La demande pour ces deux types de fibres devrait augmenter d’année en année, malgré les limites terrestres qui plafonnent leurs volumes de production réalisables. Le principal élément constitutif du coton et des MMCF est la cellulose, mais c’est la façon dont ils sont traités qui diffère.

Le coton est transformé en fibres à partir de la fibre récoltée sur les plants de coton, tandis que les MMCF sont reconstituées à partir de la dissolution de la pâte de bois par un procédé chimique, ce qui leur vaut le nom de « fibres régénérées ». Les deux fibres sont utilisées pour fabriquer des fils et des tissus aux caractéristiques différentes.  Le coton a tendance à être plus texturé et plus « naturel », tandis que les MMCF, dont la viscose, sont plus soyeuses et drapées. Cependant, les innovateurs qui créent les MMCF de nouvelle génération affinent leurs fibres pour qu’elles se comportent davantage comme le coton, ce qui en fait une alternative viable au coton vierge pour atténuer les limites planétaires de l’agriculture industrielle.

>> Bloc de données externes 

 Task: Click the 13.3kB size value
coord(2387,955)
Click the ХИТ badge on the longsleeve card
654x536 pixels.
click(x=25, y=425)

Alors, quelles sont les entreprises qui prennent de l’avance, et quelle part de la demande mondiale de fibres peuvent-elles satisfaire, et dans quel délai ?

Spinnova

Basée en Finlande, Spinnova a mis au point une technologie révolutionnaire pour fabriquer des fibres textiles cellulosiques à partir de bois ou de déchets, tels que les déchets de cuir, de textile ou de nourriture, sans produits chimiques nocifs. Lors d’une récente visite de leur usine pilote en Finlande, j’ai appris que l’usine fonctionne à l’énergie renouvelable, que la pâte de bois est certifiée FSC et qu’elle est expédiée par leur partenaire en matière première, Suzano, et qu’aucun solvant chimique n’est utilisé pour créer les fibres, évitant ainsi le besoin de traitement des eaux usées et les impacts associés.

Le fait que Spinnova évite l’utilisation de solvants chimiques pendant le « filage humide » des fibres permet une telle réduction de l’impact que Lenzing (l’un des plus grands producteurs mondiaux de MMCF) a investi dans Spinnova dès le départ. Après son introduction en bourse en 2021, la nouvelle unité de production « Woodspin » de Spinnova est en cours de construction et devrait être achevée cette année. Elle fonctionnera avec 100 % d’énergie renouvelable et d’énergie thermique récupérée, en transférant l’énergie excédentaire dans le réseau de chauffage urbain.

La société n’a pas encore divulgué d’analyse du cycle de vie (ACV) de l’impact de sa fibre, « parce qu’il s’agit d’une phase précommerciale », mais une comparaison préliminaire avec une tierce partie menée par Simreka a conclu à une empreinte CO2e de 64,5 % inférieure à celle du coton conventionnel.

Quelle est donc leur capacité de production ? À moyen terme, l’objectif de Woodspin sera de 150 000 tonnes par an, puis d’un million de tonnes vers 2034, soit environ 4 % du marché du coton.  Leur installation pilote actuelle est utilisée pour la R&D et la production de fibres en petits lots.